• PROMPT:
Write out the opening lines of the data word for word, up to and including the line with "Task: Open the Render menu", and leave every picture and every later line out.

====== RECORDED INFORMATION ======

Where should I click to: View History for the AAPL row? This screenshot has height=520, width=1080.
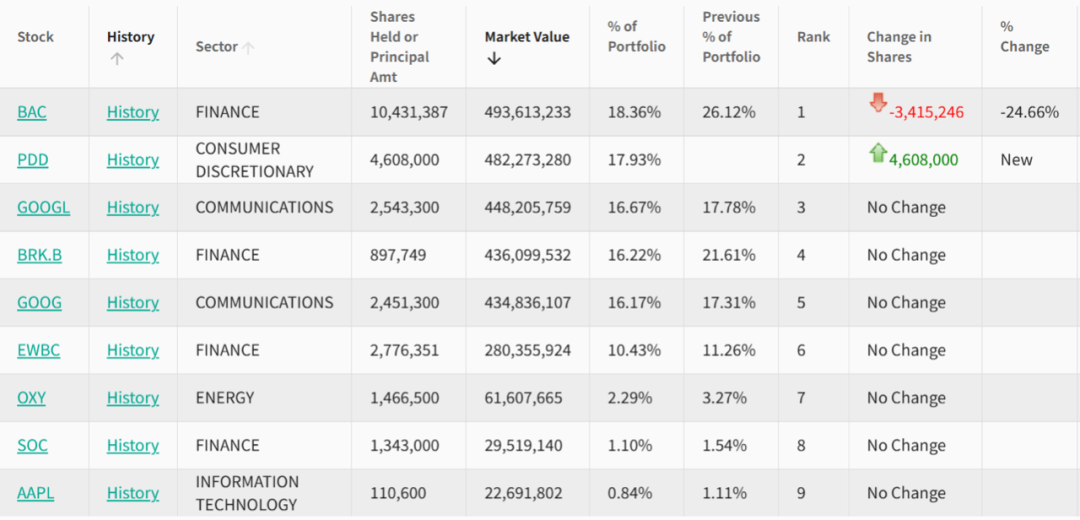pos(133,493)
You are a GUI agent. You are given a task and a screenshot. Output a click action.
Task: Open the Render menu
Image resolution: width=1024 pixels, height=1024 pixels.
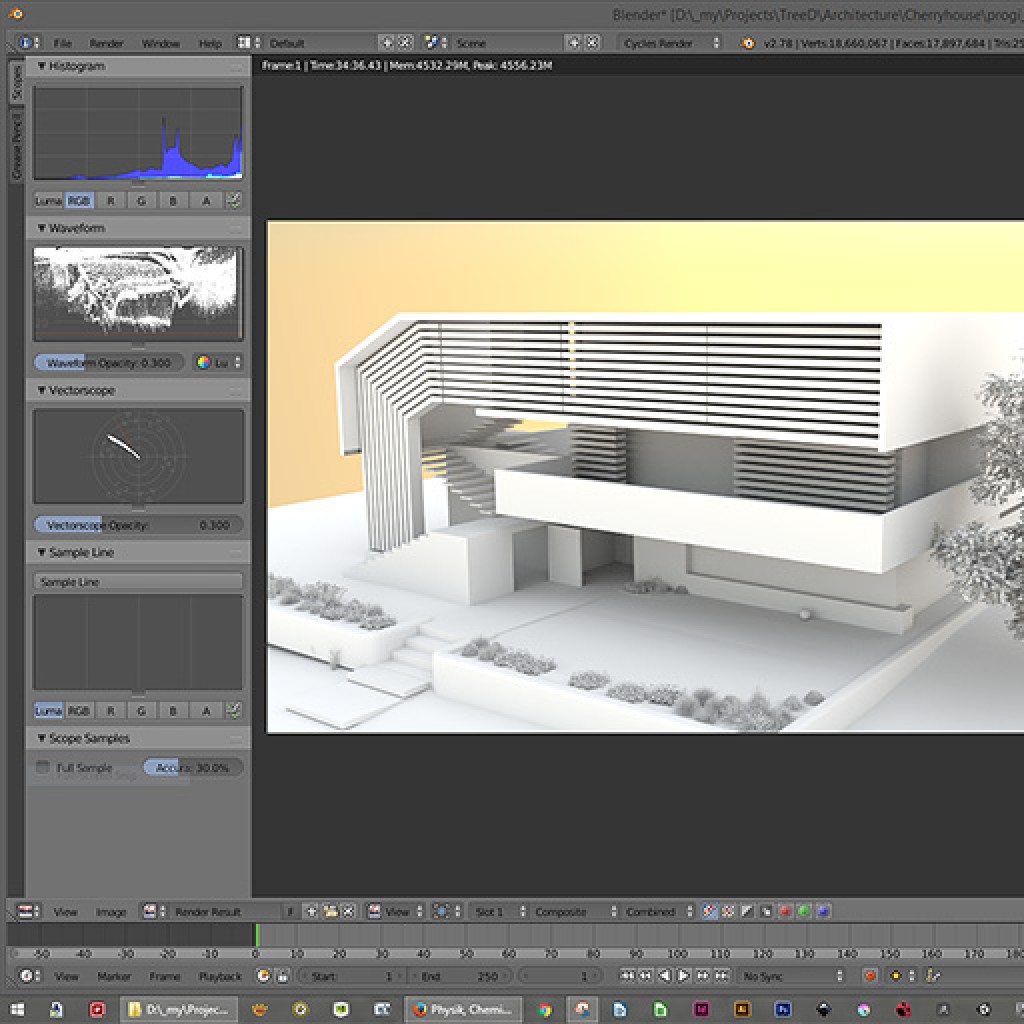pyautogui.click(x=107, y=43)
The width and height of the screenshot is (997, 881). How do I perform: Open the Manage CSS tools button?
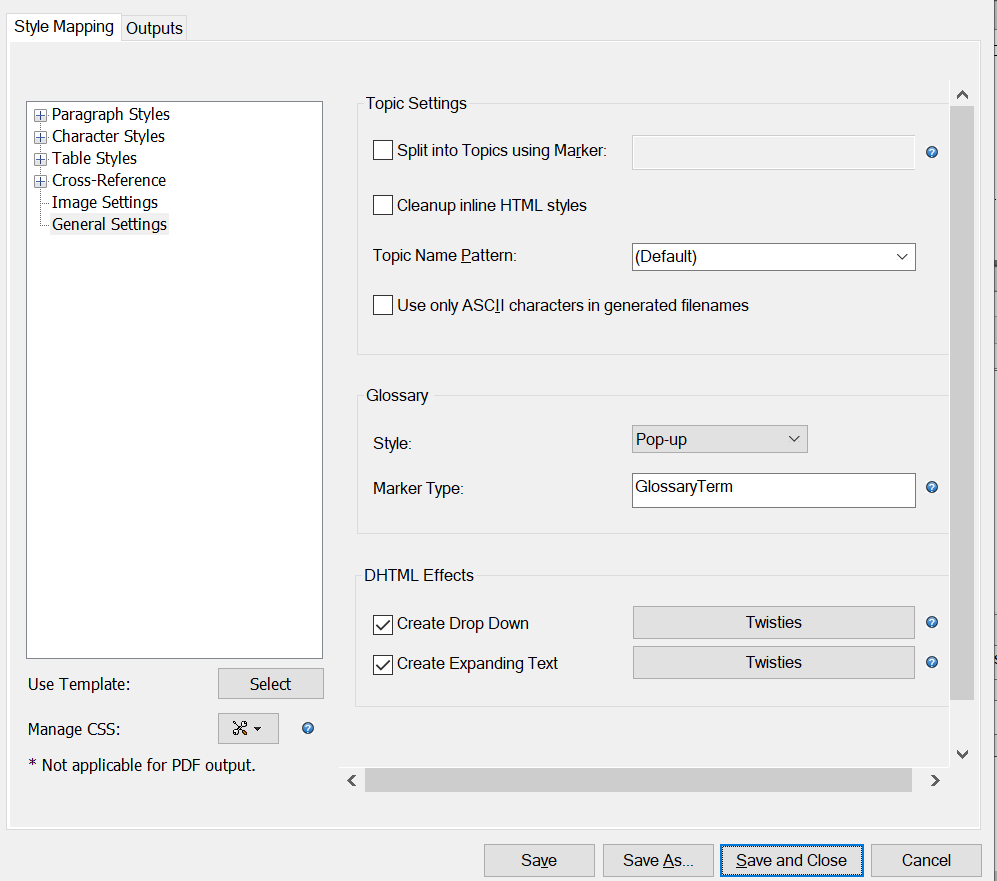point(247,729)
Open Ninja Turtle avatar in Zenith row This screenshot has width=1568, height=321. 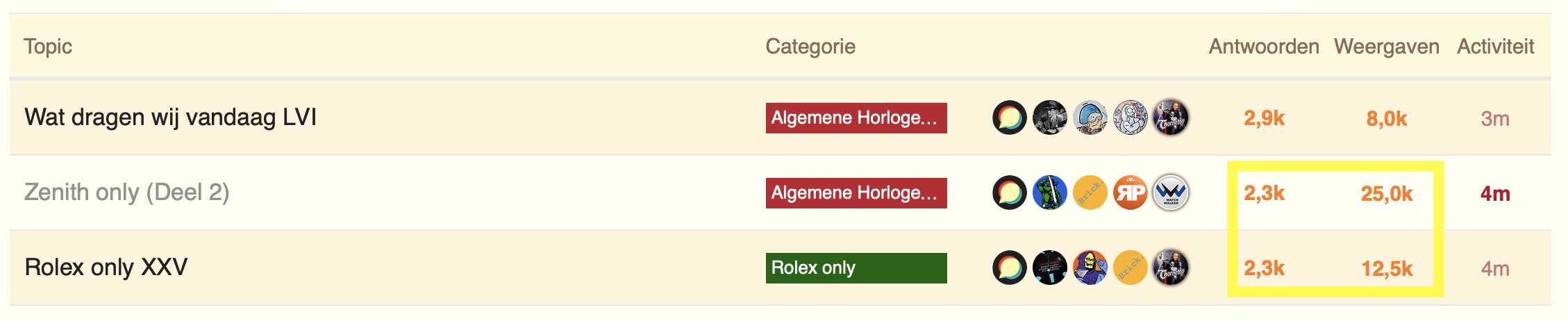1049,192
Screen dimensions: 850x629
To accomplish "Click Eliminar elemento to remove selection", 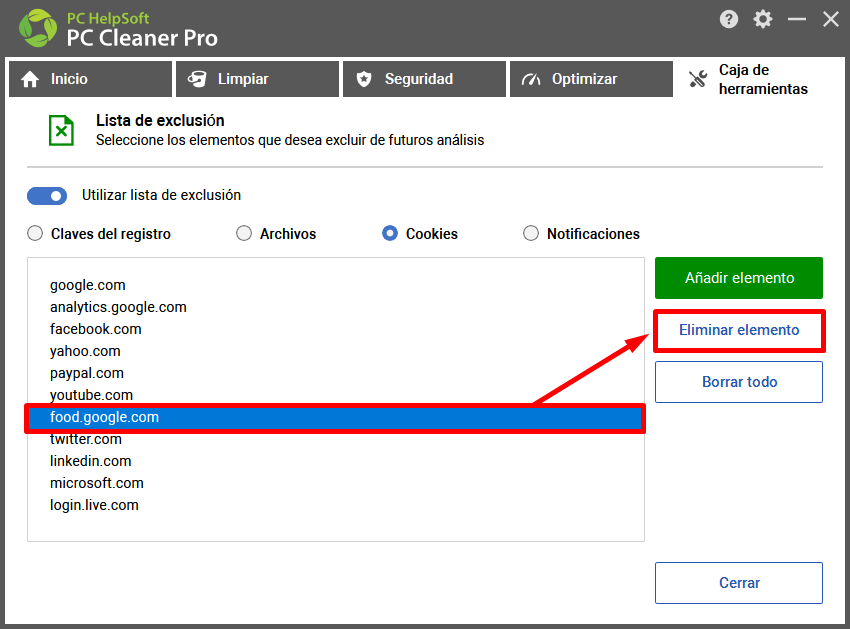I will tap(739, 330).
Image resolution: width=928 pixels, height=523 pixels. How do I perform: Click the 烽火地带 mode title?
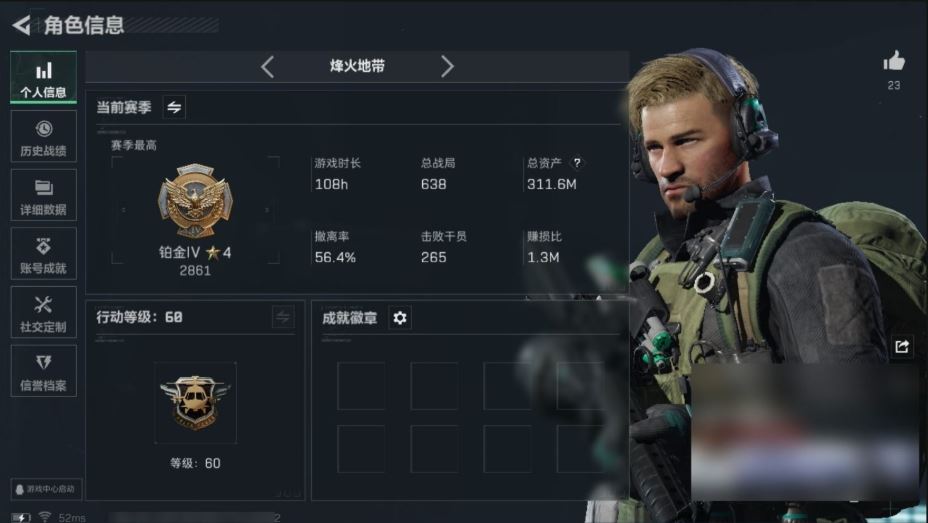pos(357,66)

======

• THE ANSWER:
Where should I click to: View History for the AAPL row? This screenshot has height=520, width=1080.
pos(133,493)
You are a GUI agent. You are given a task and a screenshot. Output a click action.
Task: Open the Render menu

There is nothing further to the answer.